Novoalign is a genome indexing tool. Similar to GSNAP, the hash table is built by dividing the reads into overlapping oligomers. The mapping phase uses the Needleman-Wunsch algorithm with affine gap penalties to find the global optimum alignment.
mrFAST and mrsFAST[6, 21] are genome indexing tools. They build a collision free hash table to index k-mers of the genome. mrFAST and mrsFAST are both developed with the same method, however, the former supports gaps and mismatches while the latter supports only mismatches to run faster. Therefore, in the following, we will use mrsFAST for experiments that do not allow gaps and mrFAST for experiments that allow gaps.
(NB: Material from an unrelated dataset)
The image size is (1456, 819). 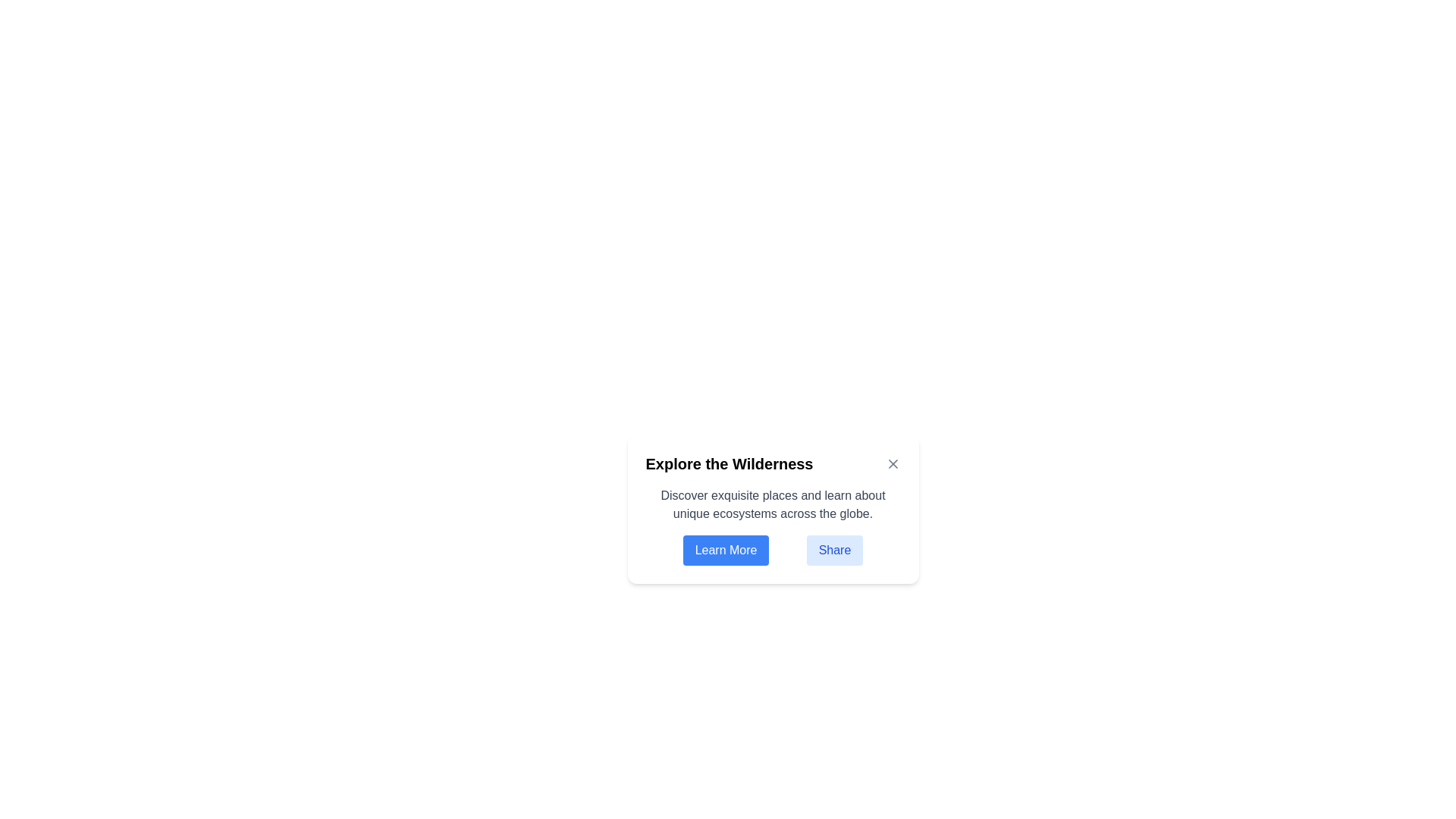 What do you see at coordinates (773, 463) in the screenshot?
I see `the text label or heading at the top-center of the card, which summarizes the content below` at bounding box center [773, 463].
Unlike the other tools, mrFAST and mrsFAST report all of the available mapping locations for a read. This is important in many applications such as structural variants detection.
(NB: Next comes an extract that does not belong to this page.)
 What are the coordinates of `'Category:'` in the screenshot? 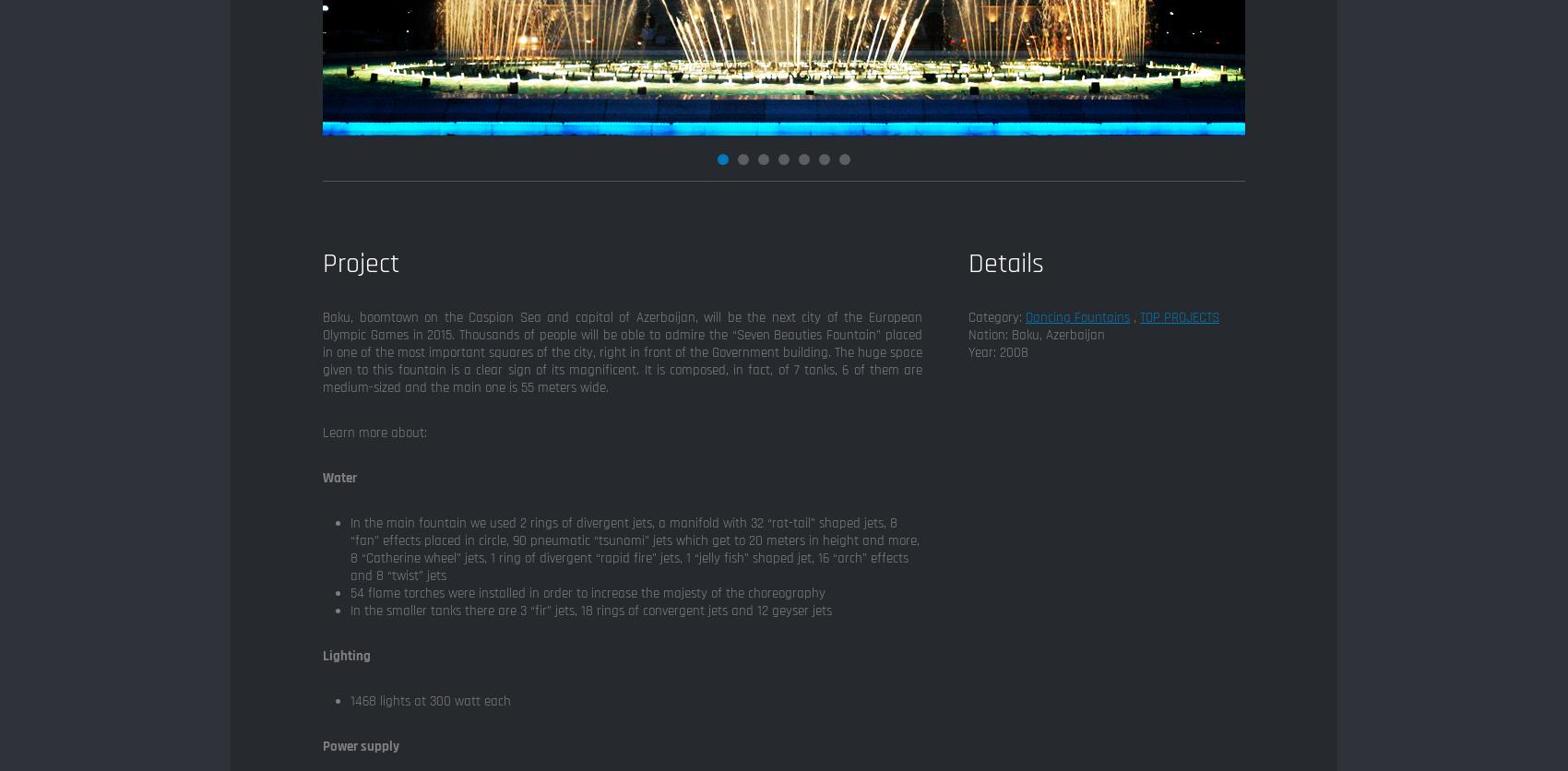 It's located at (997, 316).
FANGS is a genome indexing tool. In contrary to the other tools, it is designed to handle the long reads generated by the 454 sequencer.
MAQ is a read indexing tool. The algorithm works by first constructing multiple hash tables for the reads. Then, the reference genome is scanned against the tables to find the mapping locations.
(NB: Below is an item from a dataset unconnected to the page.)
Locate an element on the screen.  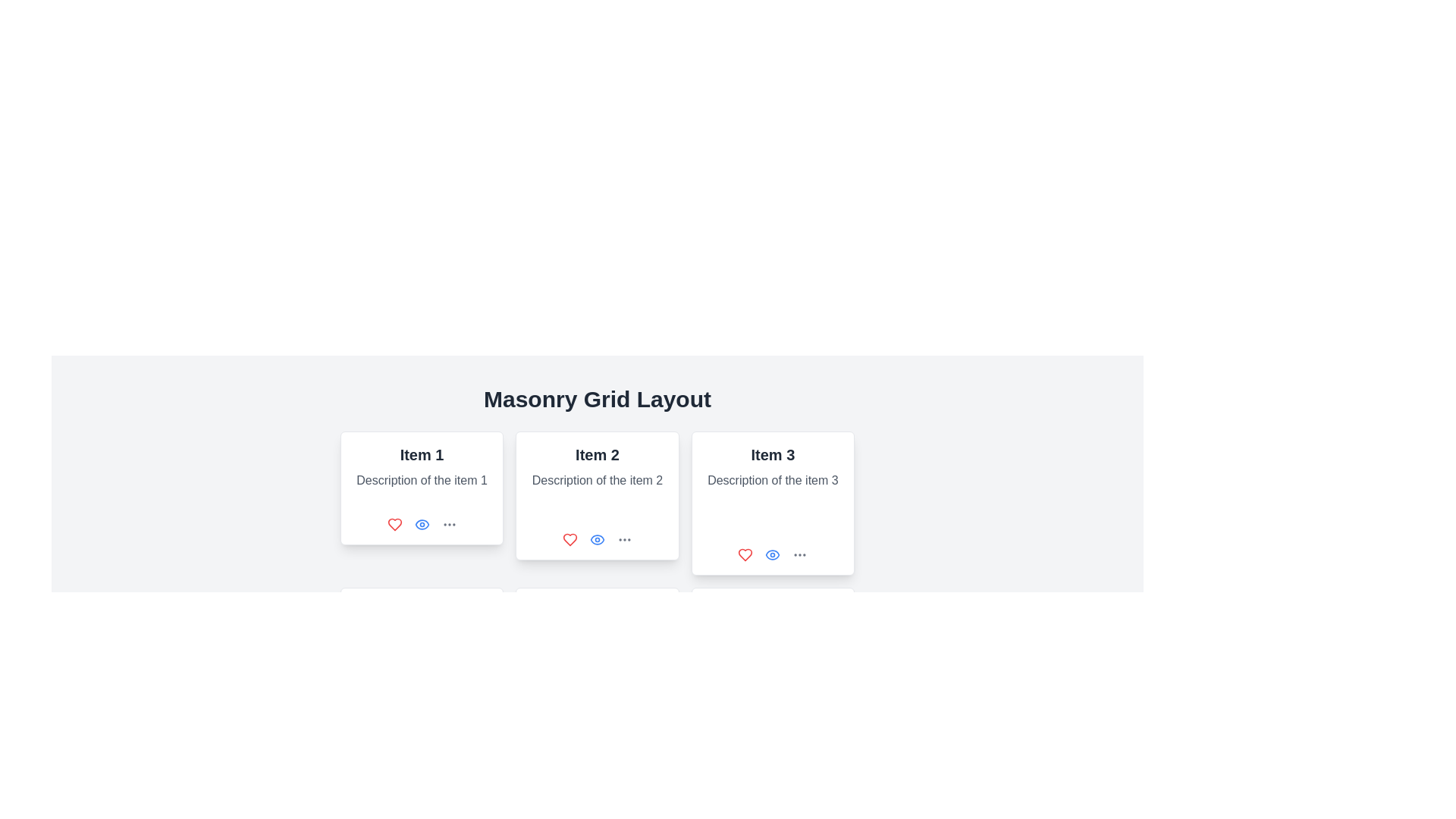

RMAP is a read indexing tool. Similar to MAQ, RMAP pre-processes the reads to build the hash table, then the reference genome is scanned against the hash table to extract the mapping locations.
Most of the newly developed tools are based on indexing the genome. Nevertheless, MAQ and RMAP are included in this study to investigate the effectiveness of our benchmarking tests on evaluating read indexing based tools. In addition, we investigate if there is any potential for the read indexing technique to be used in new tools.
● Burrows-Wheeler Transform (BWT): BWT is an efficient data indexing technique that maintains a relatively small memory footprint when searching through a given data block. BWT was extended by Ferragina and Manzini  to a newer data structure, named FM-index, to support exact matching. By transforming the genome into an FM-index, the lookup performance of the algorithm improves for the cases where a single read matches multiple locations in the genome. However, the improved performance comes with a significantly large index build up time compared to hash tables.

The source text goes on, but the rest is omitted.